There's also a Biblical bent to the broken-hearted belle pleading to be buried under the apple tree in Hell Of A Way To Go .

Maybe it could be a dual purpose song as a plea for organ donors.

Hell Of A Way To Go turned out so different from what I thought it would,” Chambers explained.

“I brought in a song that was acoustic and then Nick and the musos had all these amazing ideas. It turned out so different to what I had in my head. Dan Kelly's classic guitar sound takes me straight back to the Paul Kelly & The Messengers days. It's just so great! As soon as the song started he started playing that guitar sound. Dan Kelly was amazing and Hell Of A Way To Go is a really good example of him tapping into something that only Dan Kelly could have tapped into. It just worked so well - I loved all Dan's quirky ideas. No guitar player I've ever worked with before has thought quite like Dan Kelly. He was just amazing, a lovely guy to be around and we had so much fun.”

But it was a pairing with Ashleigh Dallas who joined Chambers band as a fiddler at 18 and also plays banjo and mandolin on the album that spawned hook heavy bluesy first single Wheelbarrow .
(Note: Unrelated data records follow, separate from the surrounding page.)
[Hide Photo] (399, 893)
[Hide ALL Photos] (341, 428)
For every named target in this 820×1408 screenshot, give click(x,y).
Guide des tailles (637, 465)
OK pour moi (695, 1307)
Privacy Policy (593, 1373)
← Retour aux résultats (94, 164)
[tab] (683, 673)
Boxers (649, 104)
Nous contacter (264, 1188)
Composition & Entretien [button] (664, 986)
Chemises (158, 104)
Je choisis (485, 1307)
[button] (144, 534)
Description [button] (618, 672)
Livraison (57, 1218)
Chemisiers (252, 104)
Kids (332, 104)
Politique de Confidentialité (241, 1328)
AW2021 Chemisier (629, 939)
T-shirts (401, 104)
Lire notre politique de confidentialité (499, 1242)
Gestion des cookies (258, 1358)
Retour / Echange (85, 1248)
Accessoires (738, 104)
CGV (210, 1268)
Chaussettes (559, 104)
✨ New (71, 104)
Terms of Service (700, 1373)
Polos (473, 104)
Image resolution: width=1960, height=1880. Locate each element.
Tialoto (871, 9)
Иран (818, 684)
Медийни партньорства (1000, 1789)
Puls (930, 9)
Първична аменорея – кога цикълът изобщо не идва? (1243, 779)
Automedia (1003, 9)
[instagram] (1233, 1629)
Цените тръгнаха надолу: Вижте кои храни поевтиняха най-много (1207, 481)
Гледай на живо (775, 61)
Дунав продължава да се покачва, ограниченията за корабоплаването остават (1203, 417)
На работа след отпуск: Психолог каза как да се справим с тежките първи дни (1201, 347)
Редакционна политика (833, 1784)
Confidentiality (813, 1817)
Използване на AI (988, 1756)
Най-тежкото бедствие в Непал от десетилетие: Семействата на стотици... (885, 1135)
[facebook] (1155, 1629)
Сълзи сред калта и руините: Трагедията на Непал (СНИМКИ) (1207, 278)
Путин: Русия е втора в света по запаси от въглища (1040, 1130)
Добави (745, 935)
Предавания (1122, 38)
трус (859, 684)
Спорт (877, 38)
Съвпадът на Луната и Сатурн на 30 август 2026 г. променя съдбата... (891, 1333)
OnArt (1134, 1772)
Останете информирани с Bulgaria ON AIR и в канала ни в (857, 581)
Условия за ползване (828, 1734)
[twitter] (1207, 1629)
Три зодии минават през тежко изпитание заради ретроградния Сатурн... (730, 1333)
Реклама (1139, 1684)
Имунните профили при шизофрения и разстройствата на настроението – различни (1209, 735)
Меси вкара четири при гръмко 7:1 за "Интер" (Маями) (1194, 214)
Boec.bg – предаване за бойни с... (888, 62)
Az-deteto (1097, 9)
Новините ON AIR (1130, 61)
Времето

Wheelbarrow was written with my band member Ashleigh Dallas, who has been in my band for about four years,” Kasey added.

“She's been a big part of the sound of my band over the last few years and we wrote Wheelbarrow together on tour. I had this song going around in my head and started writing the lyric and the melody. I knew I wanted this banjo riff on there, but being so limited on the banjo I knew that I wasn't going to be able to play what I heard in my head. I got Ash to come in and help me finish writing it, since she can often play what I'm hearing in my head. We'd been able to play that song a little bit live and it really clicked. In the studio Nick DiDia put his little spin on it and Dan Kelly came in and played these awesome guitars. Dan's guitars made the whole song for Ash and me - they were amazing.”

That's the singer's personalised history of her song sources - what does it sound like, you might ask?

Well, it's aural bliss if you prefer your country more organic than the pop pap force fed by the automatons.

Bittersweet is likely to add to her tally of 10 APRA Awards, 10 ARIA Awards, 20 Golden Guitars and nominations for two Americana Music Awards.